Oklahoma Sooners

Lincoln Riley Discusses Concerns for His ‘Family’s Safety’ Following Exit from OU

NCAA Football: Cotton Bowl-Tulane at Southern California

USC Head Coach Lincoln Riley has had quite an eventful career as a head football coach, and has had plenty of success with the Trojans since taking the job following the 2021 season. Last year, he helped yet another protege to a Heisman Trophy, this time Caleb Williams.

Now, leading the No. 6 Trojans into their final season in the Pac-12, Riley is living the good life in the beautiful hills of Los Angeles, and can live a more “normal” life as the football coach at USC, among many other celebrities in and around Hollywood.

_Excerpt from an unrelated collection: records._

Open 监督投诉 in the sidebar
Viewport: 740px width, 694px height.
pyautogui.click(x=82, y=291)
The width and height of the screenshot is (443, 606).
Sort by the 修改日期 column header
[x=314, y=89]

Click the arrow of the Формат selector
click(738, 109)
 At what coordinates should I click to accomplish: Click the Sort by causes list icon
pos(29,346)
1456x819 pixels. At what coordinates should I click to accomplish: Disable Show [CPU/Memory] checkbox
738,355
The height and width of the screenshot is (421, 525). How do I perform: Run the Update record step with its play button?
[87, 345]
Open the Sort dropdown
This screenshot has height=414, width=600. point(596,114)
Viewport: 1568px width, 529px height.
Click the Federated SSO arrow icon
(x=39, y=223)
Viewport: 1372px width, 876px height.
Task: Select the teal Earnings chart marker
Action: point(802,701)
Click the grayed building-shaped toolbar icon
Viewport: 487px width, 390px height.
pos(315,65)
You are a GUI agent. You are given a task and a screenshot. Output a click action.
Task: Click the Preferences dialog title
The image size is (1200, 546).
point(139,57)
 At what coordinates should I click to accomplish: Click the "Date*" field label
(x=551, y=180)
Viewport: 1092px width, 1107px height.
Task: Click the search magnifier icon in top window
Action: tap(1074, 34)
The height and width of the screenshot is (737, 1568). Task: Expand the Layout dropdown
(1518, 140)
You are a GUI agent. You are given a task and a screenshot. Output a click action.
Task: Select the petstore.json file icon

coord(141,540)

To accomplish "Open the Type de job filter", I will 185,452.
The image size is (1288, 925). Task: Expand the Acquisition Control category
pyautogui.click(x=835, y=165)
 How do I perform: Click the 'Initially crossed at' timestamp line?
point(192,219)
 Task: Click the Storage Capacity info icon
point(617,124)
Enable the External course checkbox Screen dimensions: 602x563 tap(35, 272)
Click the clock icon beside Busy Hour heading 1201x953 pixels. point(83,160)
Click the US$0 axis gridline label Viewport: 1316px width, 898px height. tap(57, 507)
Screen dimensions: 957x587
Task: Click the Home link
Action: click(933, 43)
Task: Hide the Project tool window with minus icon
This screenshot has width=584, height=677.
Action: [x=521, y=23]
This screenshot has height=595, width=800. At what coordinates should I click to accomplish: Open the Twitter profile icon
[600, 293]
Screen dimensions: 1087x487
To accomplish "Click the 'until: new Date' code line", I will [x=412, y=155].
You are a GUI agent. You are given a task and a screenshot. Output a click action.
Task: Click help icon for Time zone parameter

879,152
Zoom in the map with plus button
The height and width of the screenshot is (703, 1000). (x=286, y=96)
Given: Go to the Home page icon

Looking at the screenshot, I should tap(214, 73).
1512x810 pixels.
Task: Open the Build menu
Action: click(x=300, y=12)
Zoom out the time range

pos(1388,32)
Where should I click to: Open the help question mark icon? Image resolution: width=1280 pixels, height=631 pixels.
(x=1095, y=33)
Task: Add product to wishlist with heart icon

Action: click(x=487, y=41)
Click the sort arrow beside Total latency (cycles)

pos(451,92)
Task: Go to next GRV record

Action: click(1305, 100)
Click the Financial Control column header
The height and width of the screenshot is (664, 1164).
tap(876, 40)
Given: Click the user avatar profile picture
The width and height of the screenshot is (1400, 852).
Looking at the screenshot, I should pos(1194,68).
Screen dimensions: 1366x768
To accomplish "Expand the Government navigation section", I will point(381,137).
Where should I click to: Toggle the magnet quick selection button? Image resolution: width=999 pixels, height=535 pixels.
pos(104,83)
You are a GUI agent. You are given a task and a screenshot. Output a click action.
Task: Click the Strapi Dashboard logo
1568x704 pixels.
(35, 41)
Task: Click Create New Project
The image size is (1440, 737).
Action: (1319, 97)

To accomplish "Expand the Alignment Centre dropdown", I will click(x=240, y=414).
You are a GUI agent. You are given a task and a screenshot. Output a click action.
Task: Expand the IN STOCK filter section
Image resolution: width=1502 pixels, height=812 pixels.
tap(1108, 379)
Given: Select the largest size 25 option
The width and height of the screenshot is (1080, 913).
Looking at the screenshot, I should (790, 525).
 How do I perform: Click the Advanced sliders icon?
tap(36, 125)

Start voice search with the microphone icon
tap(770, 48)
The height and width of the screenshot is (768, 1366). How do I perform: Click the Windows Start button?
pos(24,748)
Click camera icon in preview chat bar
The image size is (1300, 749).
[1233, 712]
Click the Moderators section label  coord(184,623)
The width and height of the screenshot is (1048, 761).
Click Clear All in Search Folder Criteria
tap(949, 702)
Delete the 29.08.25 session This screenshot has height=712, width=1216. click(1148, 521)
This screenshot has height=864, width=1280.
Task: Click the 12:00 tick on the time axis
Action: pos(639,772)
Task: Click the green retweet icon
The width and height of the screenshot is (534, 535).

In a recent appearance on In Depth with Graham Bensinger, Riley detailed some of the things that have been different about his new lifestyle as the football coach at USC, but he also dove into some greater details about his exit from Oklahoma.

 

If you follow college football, even casually, you know that Riley’s exit from Norman was anything but a clean break. However, as he and his wife (Caitlin) describe it, the decision required the Riley family to have armed security. According to Riley, several people tried to break into his house in the days following his departure from Oklahoma.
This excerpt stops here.